Do Christians often think of the universe more in terms of materialism or deism, as if it is one big machine, rather than in terms of divine working? C.S. Lewis wrote in his essay “The Laws of Nature”:
The smallest event, then, if we face the fact that it occurs (instead of concentrating on the pattern into which, if it can be persuaded to occur, it must fit), leads us back to a mystery which lies outside natural science. It is certainly a possible supposition that behind this mystery some mighty Will and Life is at work.
And here is the kicker:
If so, any contrast between His acts and the laws of Nature is out of the question. It is His act alone that gives the laws any events to apply to. The laws are an empty frame; it is He who fills the frame — not now and then on specially ‘providential’ occasions, but at every moment.
Lewis’ point is that what we call “natural laws” and “divine acts” are more intimately related than we think. Natural laws do not necessarily exist by themselves as if independent from God. This would be a materialist or deist understanding. Rather, natural laws are more like a picture frame that God himself has set up in which to paint his narrative of human history. Natural laws by themselves are nothing.

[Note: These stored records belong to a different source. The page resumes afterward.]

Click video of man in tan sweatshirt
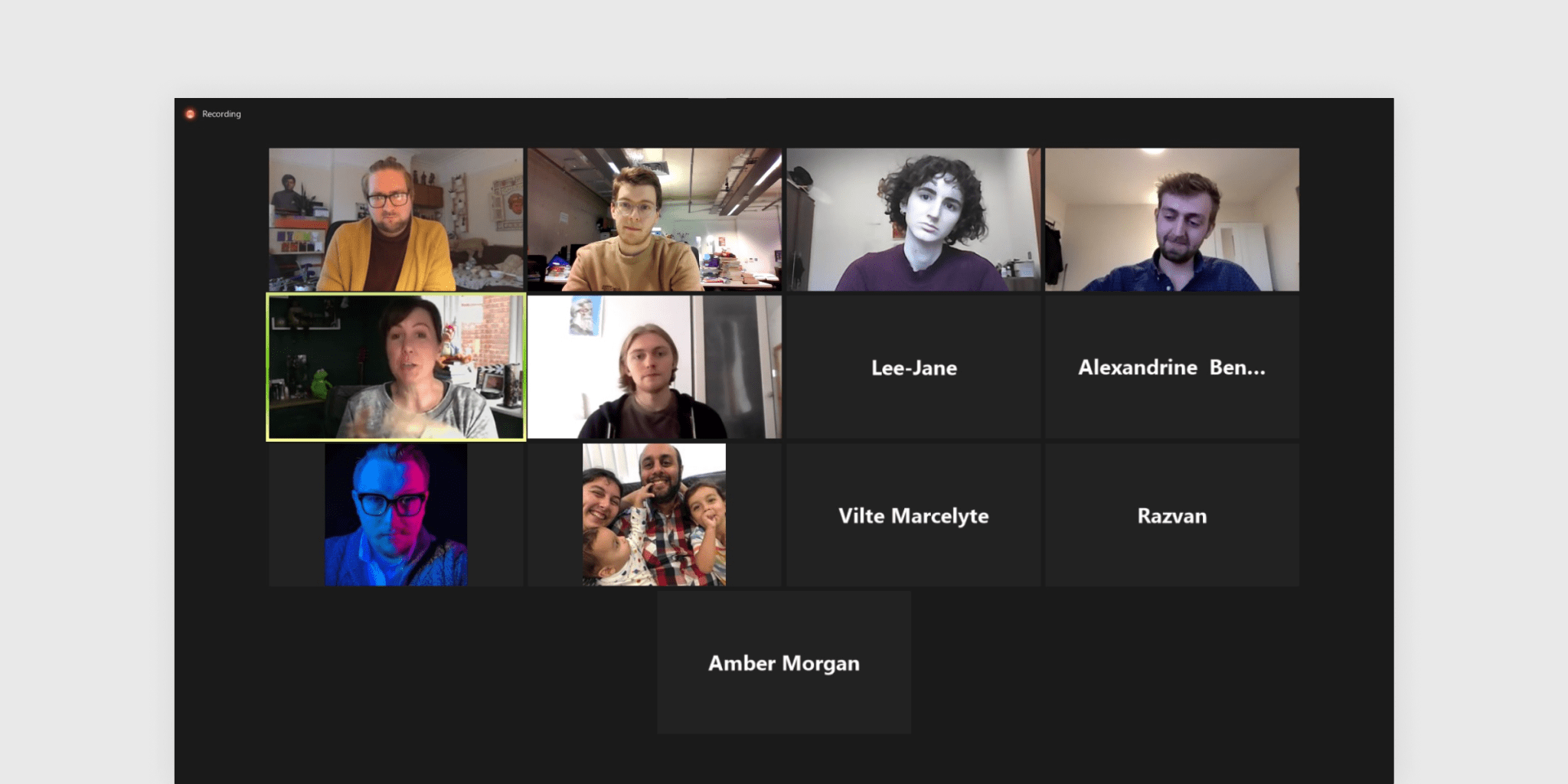 (x=655, y=220)
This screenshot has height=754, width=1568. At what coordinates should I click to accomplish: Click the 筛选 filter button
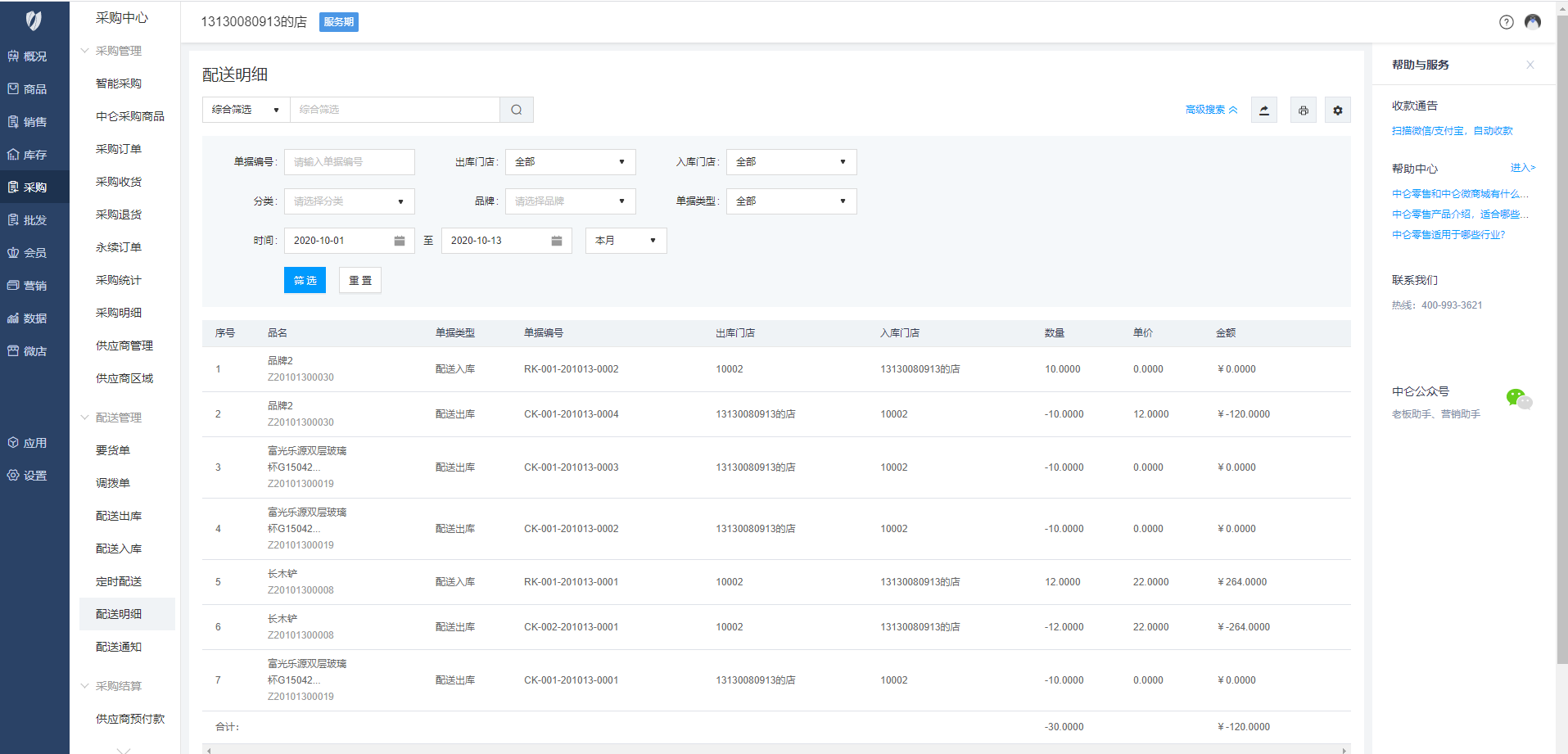tap(305, 280)
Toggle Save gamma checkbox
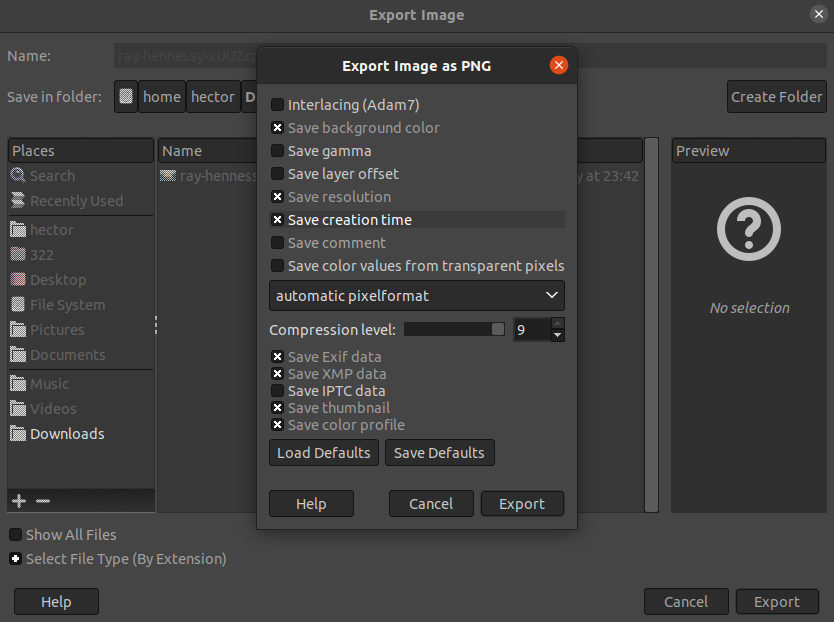 click(277, 151)
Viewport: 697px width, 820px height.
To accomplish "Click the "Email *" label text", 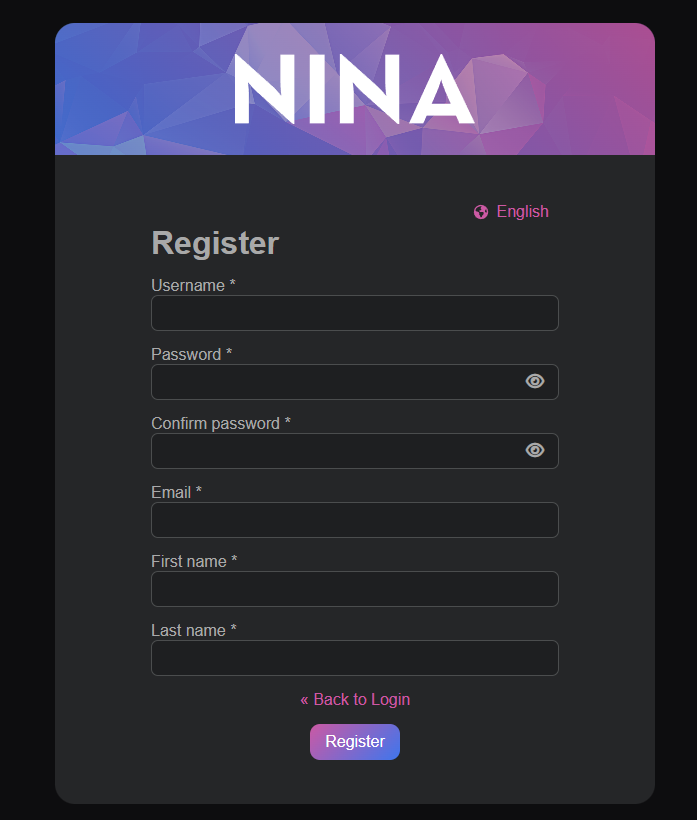I will (x=176, y=493).
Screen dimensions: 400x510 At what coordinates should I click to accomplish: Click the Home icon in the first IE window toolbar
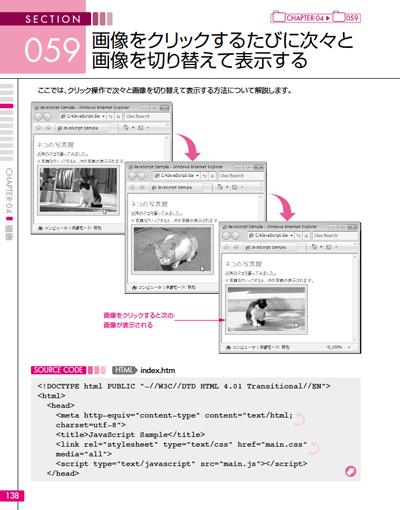click(x=126, y=128)
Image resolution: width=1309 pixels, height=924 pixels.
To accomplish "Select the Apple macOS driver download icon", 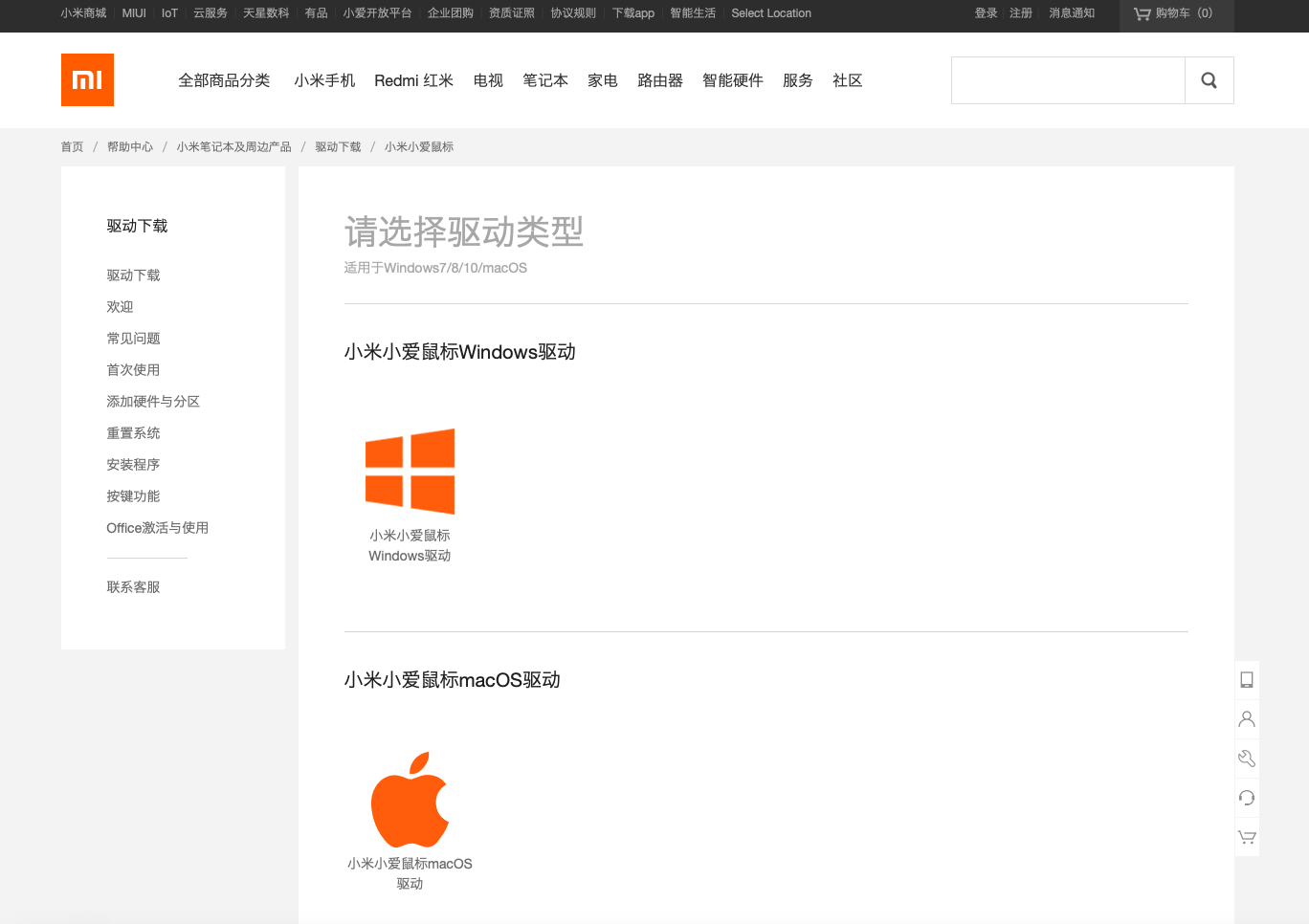I will (410, 801).
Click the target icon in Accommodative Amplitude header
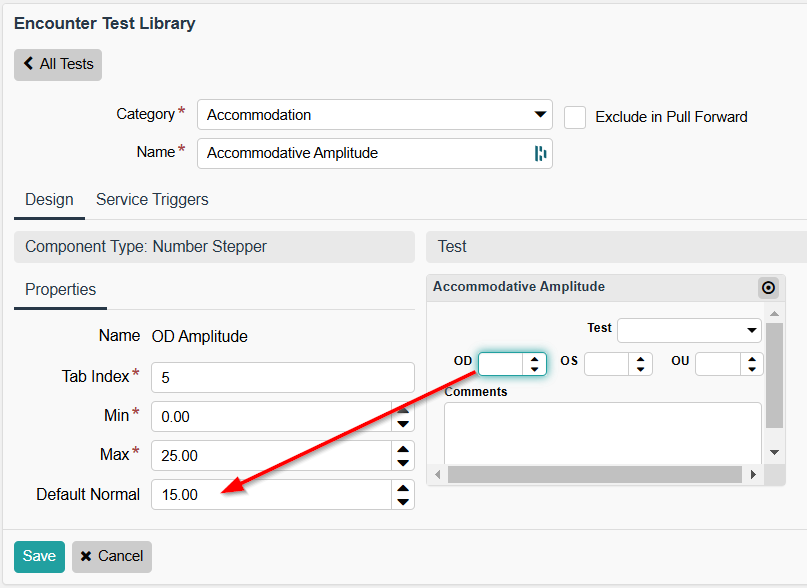The image size is (807, 588). [x=768, y=287]
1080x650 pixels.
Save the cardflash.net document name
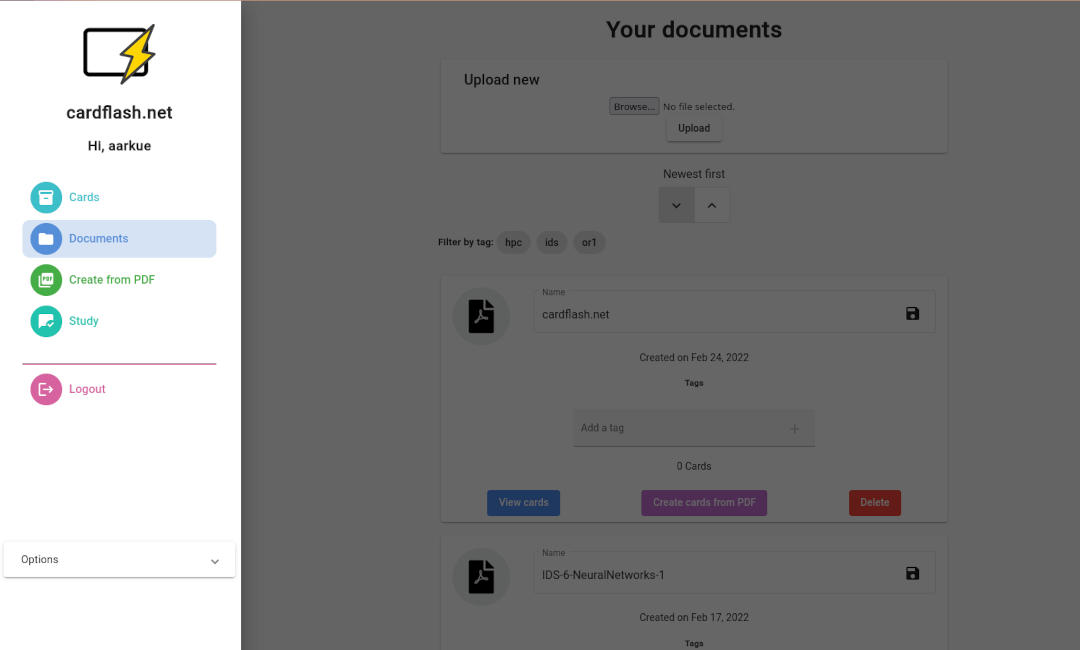point(911,312)
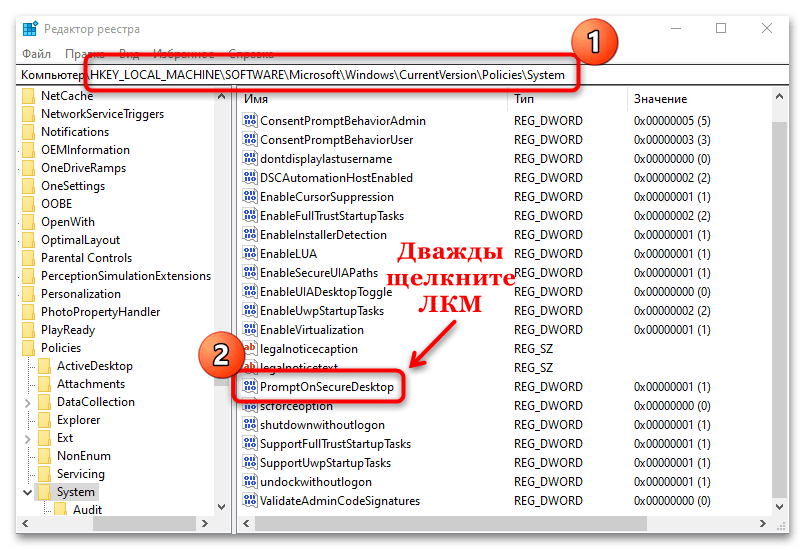Expand the Explorer key arrow
This screenshot has width=805, height=550.
[27, 420]
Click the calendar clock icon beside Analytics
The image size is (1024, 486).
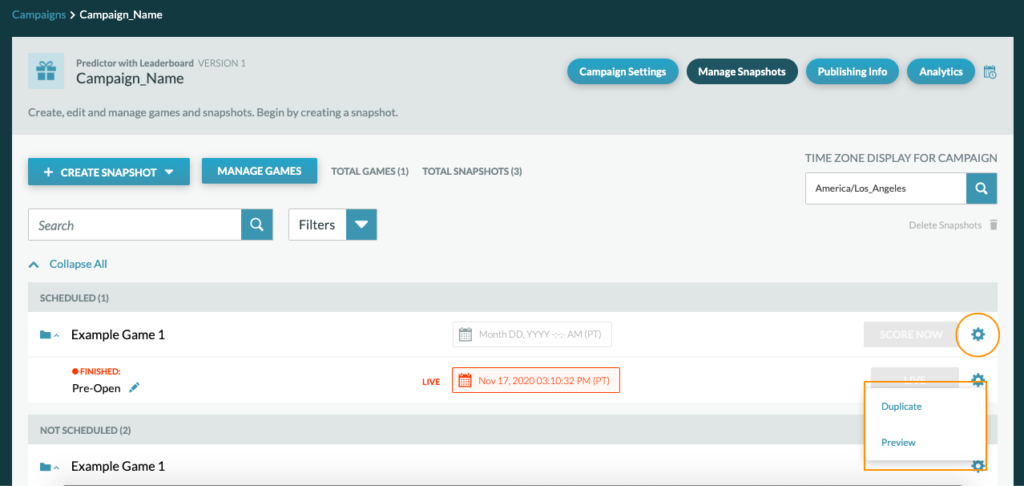point(990,72)
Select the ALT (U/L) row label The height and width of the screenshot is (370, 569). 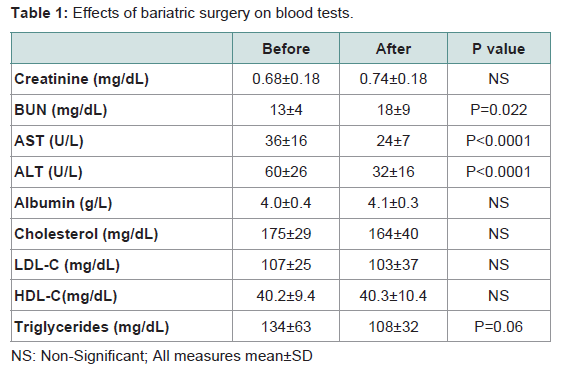[48, 172]
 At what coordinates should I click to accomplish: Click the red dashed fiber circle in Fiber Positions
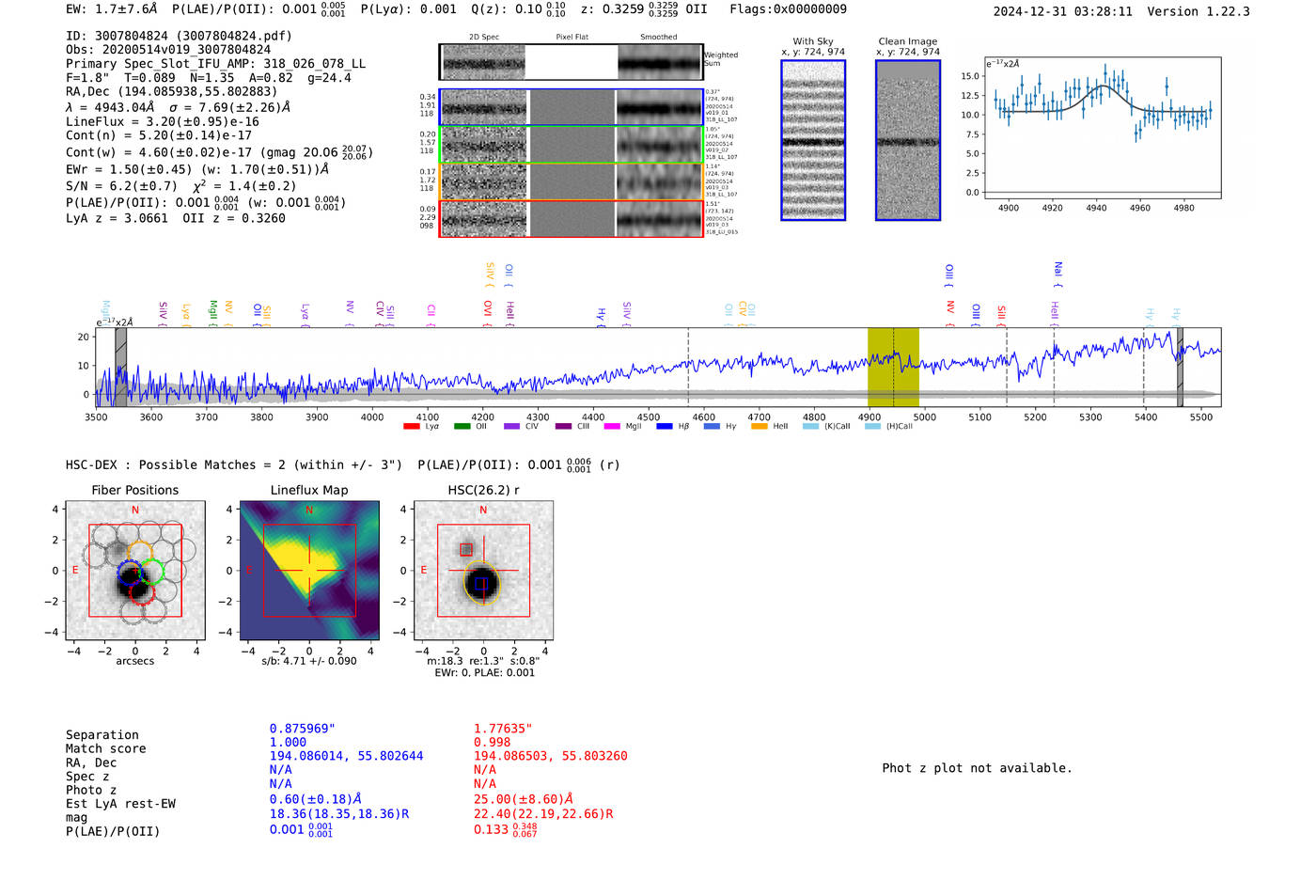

I wonder if we could take Lewis’ point a step further? Could it be that natural laws are more of an expression, or description, of God’s actions in the universe? This would certainly give us a more robust understanding of divine providence–God would be working at all times in all places in the universe.
Too many times, we Christians seem to conform more to a materialist or deistic understanding of the universe. God created the universe to operate according to physical laws, wound it up, and let it go. The universe is now relatively independent to “choose” (in some sense) as it wishes, bringing about events that merely accord with the laws divinely implanted within it. But this is deism at best: the world is one big machine operating on its own as God watches the movie unfold (of course, hopping in once in a while to help us humans out).
At worst, this is a materialist view (at least a practical materialism). Materialism gives us a world in which there is no divine working. Physical laws exist in and of themselves, causing events and controlling the destiny of humanity, for better or worse.
Jesus once commented, “My Father is working until now, and I Myself am working” (John 5:17; NASB). This is a present working; God is working in the world and not just in human lives. Colossians 1:17 states, “He is before all things, and in Him all things hold together.” Exactly how is God working in the universe? ” The Psalmist claims, “He causes the grass to grow for the cattle, and vegetation for the labor of man” (Ps. 104:14), and “He causes the vapors to ascend from the ends of the earth; who makes lightnings for the rain, who brings forth the wind from His treasuries.”
Perhaps these passages are much more literal than we often think. Maybe natural laws are a description of the acts of God.
Dr. Peter Rasor
 C.S. Lewis, “The Laws of Nature” in God in the Dock (Grand Rapids, MI: Eerdmans, 2014), 74.